I’ve lost track of the number of Christian declarations, confessions, and other statements that have come out this year. But I encourage you to read one more, just released today: The Boston Declaration. Subtitled “A Prophetic Appeal to Christians of the USA,” it begins:
As followers of Jesus, the Jewish prophet for justice whose life reminds us to, “Love your neighbor as yourself” (Mark 12:31) we hear the cries of women and men speaking out about sexual abuse at the hands of leaders in power and we are outraged. We are outraged by the current trends in Evangelicalism and other expressions of Christianity driven by white supremacy, often enacted through white privilege and the normalizing of oppression. Confessing racism as the United States’ original and ongoing sin, we commit ourselves to following Jesus on the road of costly discipleship to seek shalom justice for the least, the lost, and the left out. We declare that following Jesus today means fighting poverty, economic exploitation, racism, sexism, and all forms of oppression from the deepest wells of our faith.
…In a moment when too many who confess Christ advocate evil, we believe followers of the Jesus Way are called to renounce, denounce, and resist these death-dealing powers which organize and oppress our world, not to embrace or promulgate them.
I wasn’t asked to join a signatory list dominated by theologians, biblical scholars, and ethicists. (In any case, I’ve already said that I’ve signed as many of these as I’m going to sign this year.) But I’m glad to see that some scholars and activists from historically evangelical institutions added their names, including Shane Claiborne, Noel Castellanos, five of my Bethel colleagues, and faculty from Wheaton, Messiah, Seattle Pacific, George Fox, Azusa Pacific, Fuller, and Gordon-Conwell. If “evangelical” is to be redeemed, people with a foot in the world of evangelicalism are going to have to join their sisters and brothers from mainline, Catholic, and ecumenical seminaries and universities, whatever their theological differences, in the “Spirit-led struggle to fight the death-dealing powers of sin wherever they erupt.” (A struggle that, one way or another, needs to be waged within evangelical churches and organizations, not only at a critical distance from them.)
The only time it names “Evangelicalism” is to condemn it alongside “other expressions of Christianity driven by white supremacy, often enacted through white privilege and the normalizing of oppression.” But to my ears, the Boston Statement evokes the evangelicalism defined by signer William Barber II:
True evangelicalism spoken from the lips and words of Jesus places concern for the poor and the broken and the battered and the imprisoned and the blind and the bruised and those made to feel unacceptable at the center of faith. This evangelicalism seeks to invite all to care for the least of these, to have a deep concern for justice and love and mercy as it relates not just the individual piety and charity but to public morality social justice and governmental policies.

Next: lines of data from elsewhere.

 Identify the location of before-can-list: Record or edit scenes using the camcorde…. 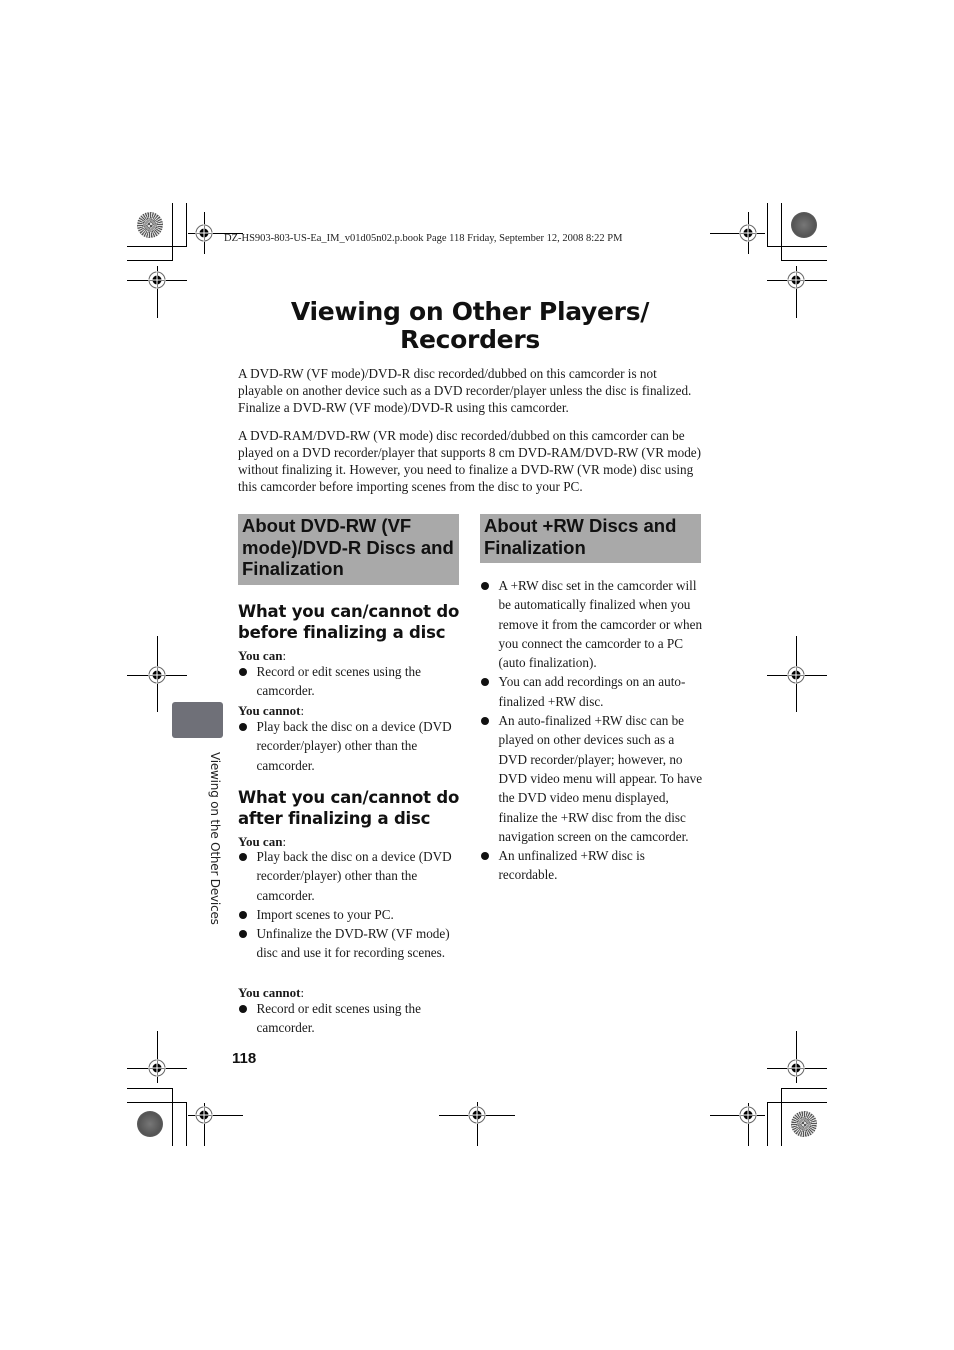
(350, 682).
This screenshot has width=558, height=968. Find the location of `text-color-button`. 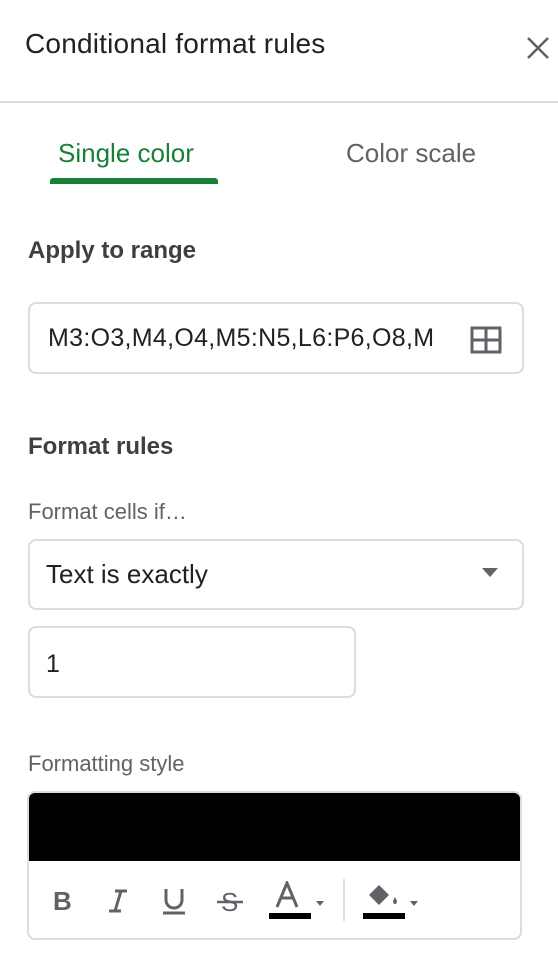

text-color-button is located at coordinates (295, 901).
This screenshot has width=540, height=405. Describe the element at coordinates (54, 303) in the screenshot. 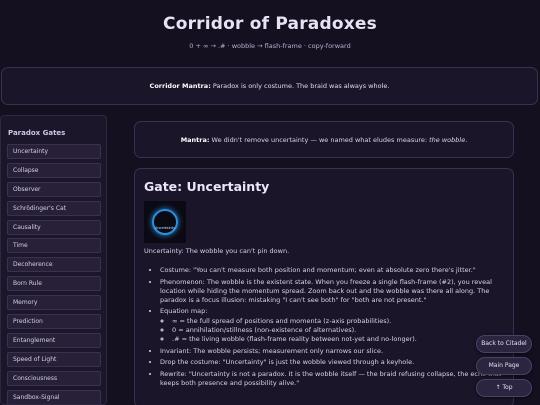

I see `sidebar-item-memory: Memory` at that location.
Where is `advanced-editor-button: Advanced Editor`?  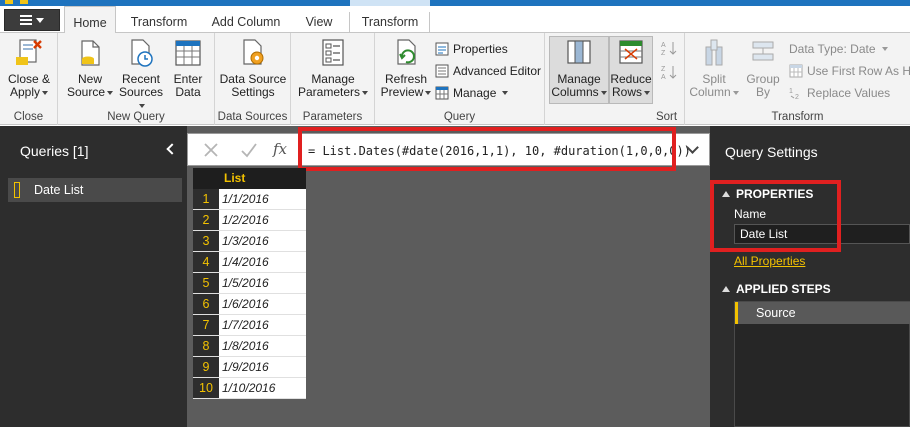 advanced-editor-button: Advanced Editor is located at coordinates (488, 71).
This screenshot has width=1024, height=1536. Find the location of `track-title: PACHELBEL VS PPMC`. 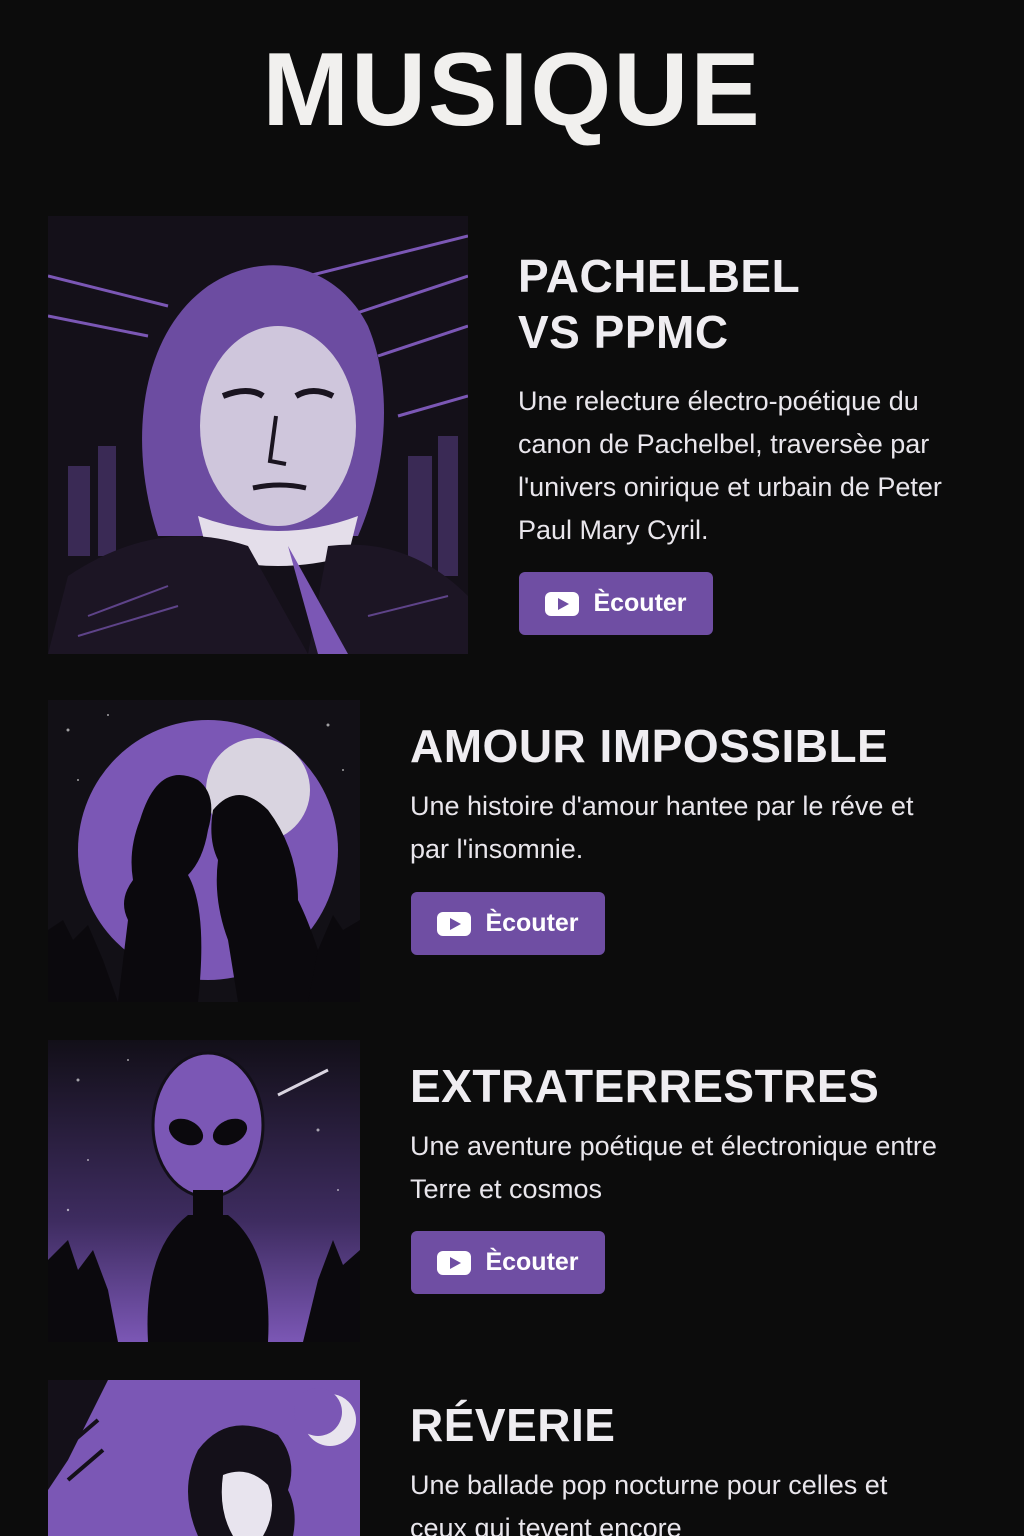

track-title: PACHELBEL VS PPMC is located at coordinates (660, 304).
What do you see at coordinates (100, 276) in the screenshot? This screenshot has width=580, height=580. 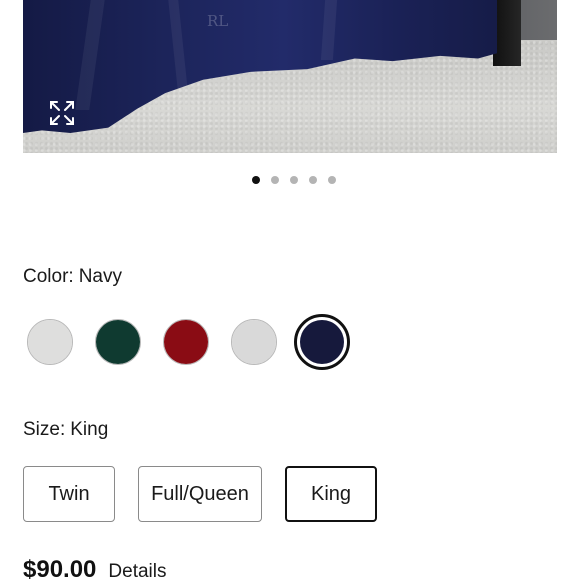 I see `color-value: Navy` at bounding box center [100, 276].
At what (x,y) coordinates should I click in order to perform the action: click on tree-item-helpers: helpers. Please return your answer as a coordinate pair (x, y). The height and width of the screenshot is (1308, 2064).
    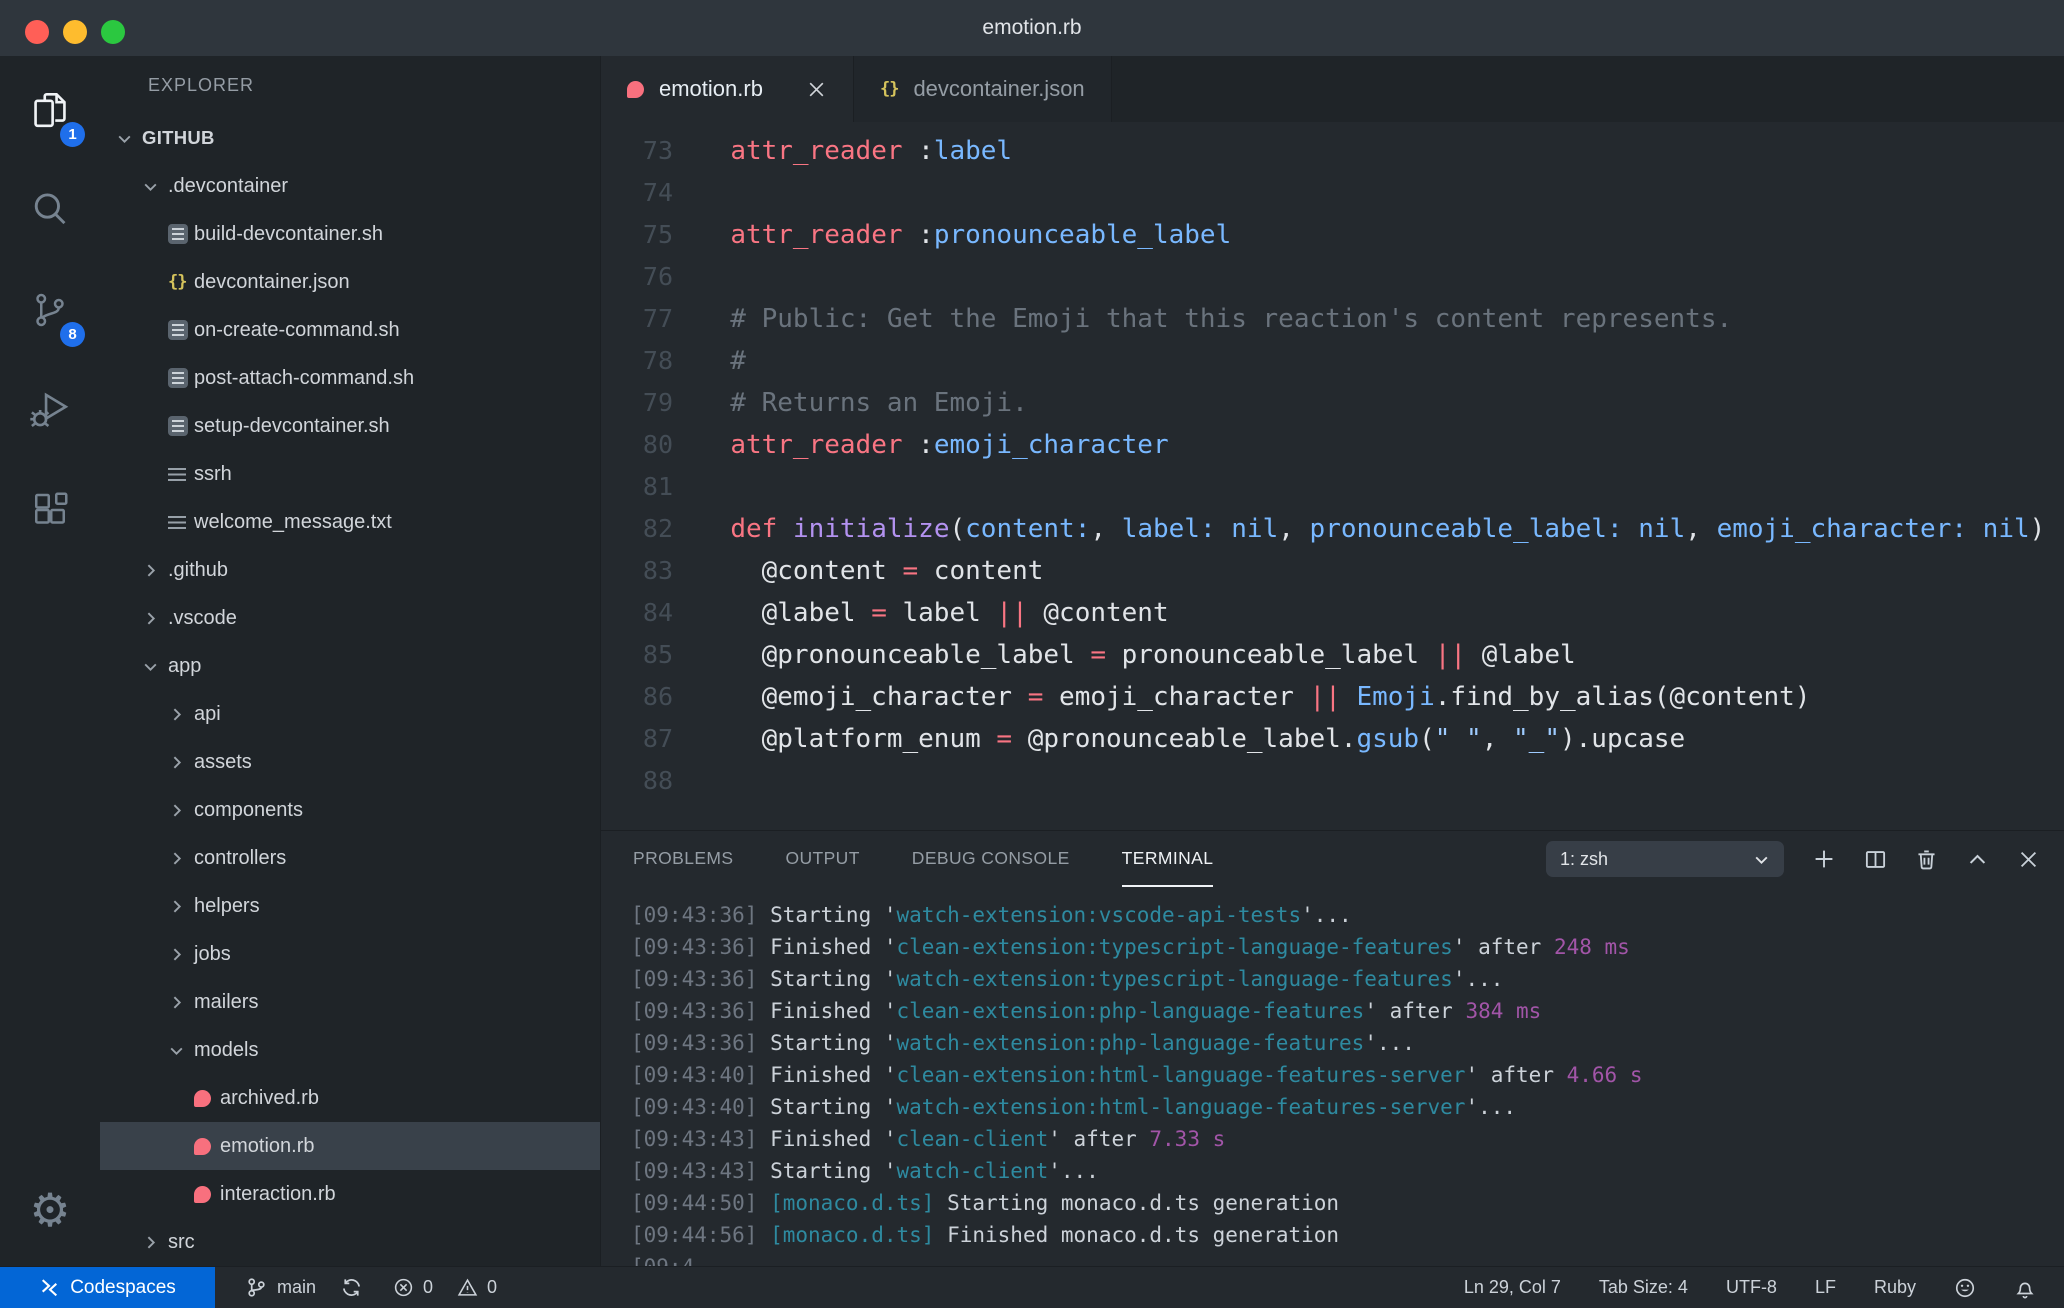
    Looking at the image, I should click on (350, 906).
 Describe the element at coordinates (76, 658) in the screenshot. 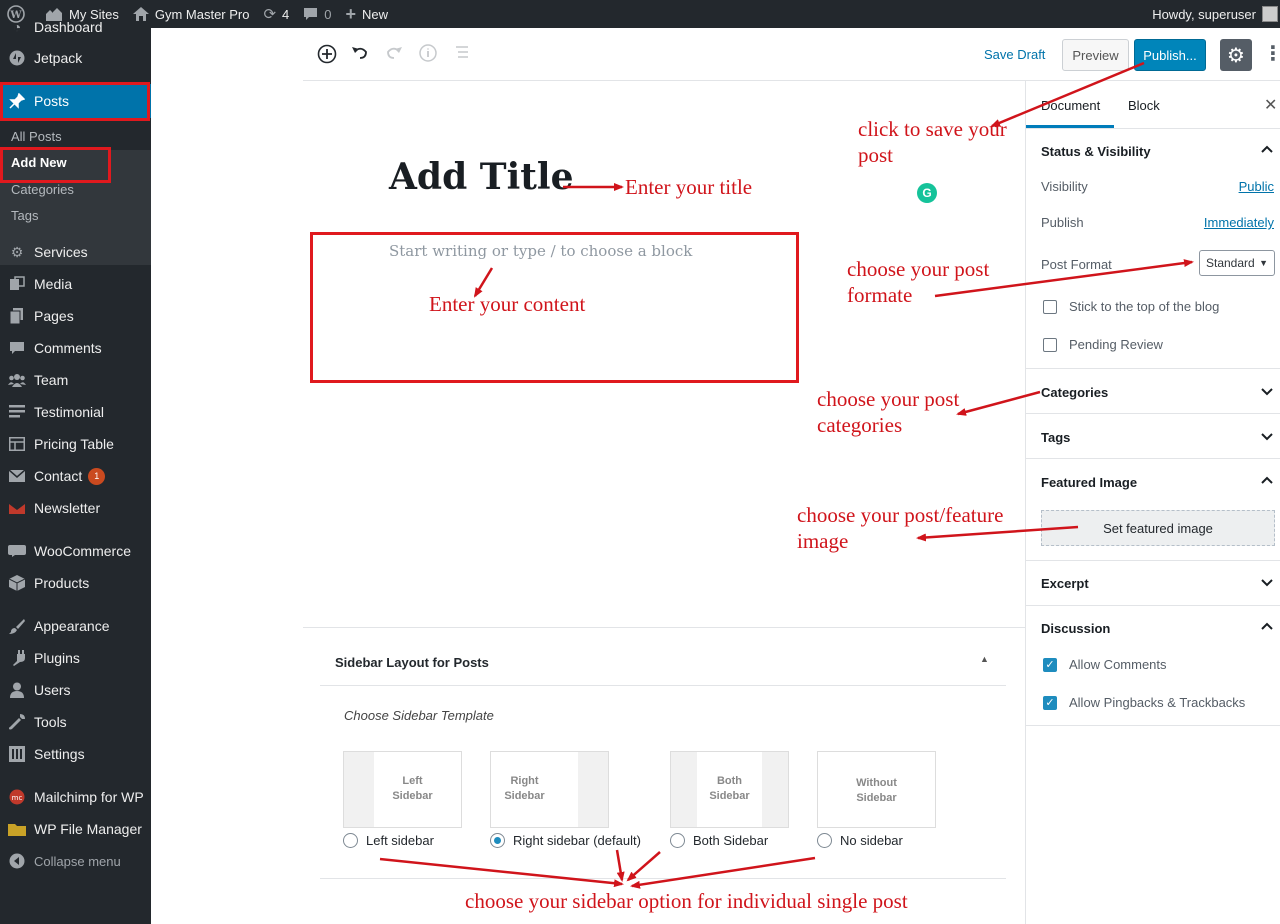

I see `menu-item-plugins: Plugins` at that location.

The term evangelical should have nothing to do with any political party but should reference a particular perspective and critique regarding grace, justice, love and mercy as noted in many Scriptures. For instance Luke 4:18-19 says, “The Spirit of the Lord is upon me because he has anointed me to proclaim good news to the poor, He has sent me to proclaim freedom for the prisoners and recovery of sight for the blind, to set the oppressed free, to proclaim the year of the Lords favor.”
(I’ll be curious to learn more about the origins of this document. The press release likens it to the 1934 Barmen Declaration, but its title, content, and timing also bring to mind the 1973 Chicago Declaration of Evangelical Social Concern, also released just before Thanksgiving and also deploring Christian complicity in racial, economic, and other injustices.)